- _TO DO_
Judge whether each statement agrees with the passage on mask policy given after the statements. Answer yes or no for each, quoting the deciding words from the passage.
1. Under optional masking, a teacher who is uncomfortable may require masks in their own classroom.
2. The teachers have taught their current students for two years.
3. A return to optional masking takes away the choice to wear a mask.
#### SELECTED PASSAGE ####
It is better to be safe than to be sorry! Whether it is wearing a seatbelt or wearing a mask, individuals in our community should prioritize their health and others’ health even when there is a lower risk of harm.
Belmont Hill Pro Optional Masks:
Maintaining the current mask optional mandate would allow for a sense of flexibility while also keeping the students and faculty safe. It is important to remember that a return to optional masking means that each student and faculty member has the option to wear a mask. And so, if a teacher does not feel comfortable with this new mandate they have the power to implement a mask mandate in their classroom. This return to normalcy also benefits those teachers who wish to have optional masking in their classrooms, since in many cases, it creates a more intimate connection with their students. Teachers, after two strenuous years, are finally able to put a face to the name of the students whom they have taught for the last six months.
#### RAW DATA ####
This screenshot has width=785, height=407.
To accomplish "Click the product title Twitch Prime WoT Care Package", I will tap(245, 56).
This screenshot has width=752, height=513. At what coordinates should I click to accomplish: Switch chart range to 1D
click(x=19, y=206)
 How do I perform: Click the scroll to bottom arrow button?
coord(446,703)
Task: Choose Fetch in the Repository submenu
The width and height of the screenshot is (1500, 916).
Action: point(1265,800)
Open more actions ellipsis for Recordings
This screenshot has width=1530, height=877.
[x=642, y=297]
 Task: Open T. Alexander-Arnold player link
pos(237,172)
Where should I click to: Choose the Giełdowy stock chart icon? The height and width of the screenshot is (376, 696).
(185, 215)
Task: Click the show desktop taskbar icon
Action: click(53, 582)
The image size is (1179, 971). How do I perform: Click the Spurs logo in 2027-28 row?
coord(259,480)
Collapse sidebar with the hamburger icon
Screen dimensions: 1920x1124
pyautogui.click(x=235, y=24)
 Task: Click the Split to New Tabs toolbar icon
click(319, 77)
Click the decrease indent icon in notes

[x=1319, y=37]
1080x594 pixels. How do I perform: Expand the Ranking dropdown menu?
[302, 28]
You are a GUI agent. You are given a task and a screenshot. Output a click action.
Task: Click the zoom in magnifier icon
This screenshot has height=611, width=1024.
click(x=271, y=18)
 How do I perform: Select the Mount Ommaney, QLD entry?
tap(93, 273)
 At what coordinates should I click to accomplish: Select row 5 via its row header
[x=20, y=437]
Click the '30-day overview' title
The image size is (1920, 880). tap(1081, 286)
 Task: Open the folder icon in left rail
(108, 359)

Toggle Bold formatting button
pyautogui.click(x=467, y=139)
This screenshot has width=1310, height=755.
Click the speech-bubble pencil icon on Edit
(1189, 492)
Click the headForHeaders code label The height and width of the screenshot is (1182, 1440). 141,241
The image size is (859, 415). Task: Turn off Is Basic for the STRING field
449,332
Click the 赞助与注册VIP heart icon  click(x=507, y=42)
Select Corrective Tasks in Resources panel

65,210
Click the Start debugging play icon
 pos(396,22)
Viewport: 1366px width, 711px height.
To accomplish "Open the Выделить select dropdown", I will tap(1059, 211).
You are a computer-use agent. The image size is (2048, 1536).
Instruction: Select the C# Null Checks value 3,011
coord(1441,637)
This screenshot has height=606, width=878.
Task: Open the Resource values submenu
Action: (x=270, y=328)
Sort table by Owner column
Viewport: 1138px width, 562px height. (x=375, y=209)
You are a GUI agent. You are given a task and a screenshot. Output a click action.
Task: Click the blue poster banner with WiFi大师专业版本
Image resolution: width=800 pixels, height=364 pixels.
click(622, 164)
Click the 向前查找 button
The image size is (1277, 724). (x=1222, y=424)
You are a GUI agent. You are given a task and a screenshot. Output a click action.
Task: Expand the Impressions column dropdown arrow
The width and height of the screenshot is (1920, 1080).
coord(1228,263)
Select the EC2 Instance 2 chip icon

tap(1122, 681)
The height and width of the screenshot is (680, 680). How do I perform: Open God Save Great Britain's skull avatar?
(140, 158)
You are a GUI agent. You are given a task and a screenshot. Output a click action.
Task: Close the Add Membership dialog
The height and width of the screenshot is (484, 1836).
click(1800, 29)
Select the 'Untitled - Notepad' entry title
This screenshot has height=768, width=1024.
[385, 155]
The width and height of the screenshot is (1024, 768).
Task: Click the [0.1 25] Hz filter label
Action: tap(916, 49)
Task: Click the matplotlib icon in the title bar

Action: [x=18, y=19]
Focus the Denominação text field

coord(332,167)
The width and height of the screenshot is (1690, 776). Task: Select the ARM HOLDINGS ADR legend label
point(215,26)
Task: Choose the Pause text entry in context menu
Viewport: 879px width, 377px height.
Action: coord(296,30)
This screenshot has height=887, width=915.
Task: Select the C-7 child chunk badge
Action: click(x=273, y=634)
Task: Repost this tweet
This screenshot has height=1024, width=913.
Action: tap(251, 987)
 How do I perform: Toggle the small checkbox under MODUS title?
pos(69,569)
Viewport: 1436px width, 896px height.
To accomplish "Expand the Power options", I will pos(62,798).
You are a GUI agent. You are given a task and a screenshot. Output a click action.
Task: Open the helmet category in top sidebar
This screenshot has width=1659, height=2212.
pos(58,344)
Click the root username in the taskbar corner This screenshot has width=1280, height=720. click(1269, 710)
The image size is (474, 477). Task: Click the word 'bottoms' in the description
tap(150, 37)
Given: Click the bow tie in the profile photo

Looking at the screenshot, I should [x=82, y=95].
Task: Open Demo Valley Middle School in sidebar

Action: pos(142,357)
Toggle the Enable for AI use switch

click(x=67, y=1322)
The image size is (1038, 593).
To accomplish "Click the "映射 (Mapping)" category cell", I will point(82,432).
####
- _SOLUTION FOR THIS TASK_
1. Yes: "they have the power to implement a mask mandate in their classroom."
2. No: "the students whom they have taught for the last six months."
3. No: "each student and faculty member has the option to wear a mask."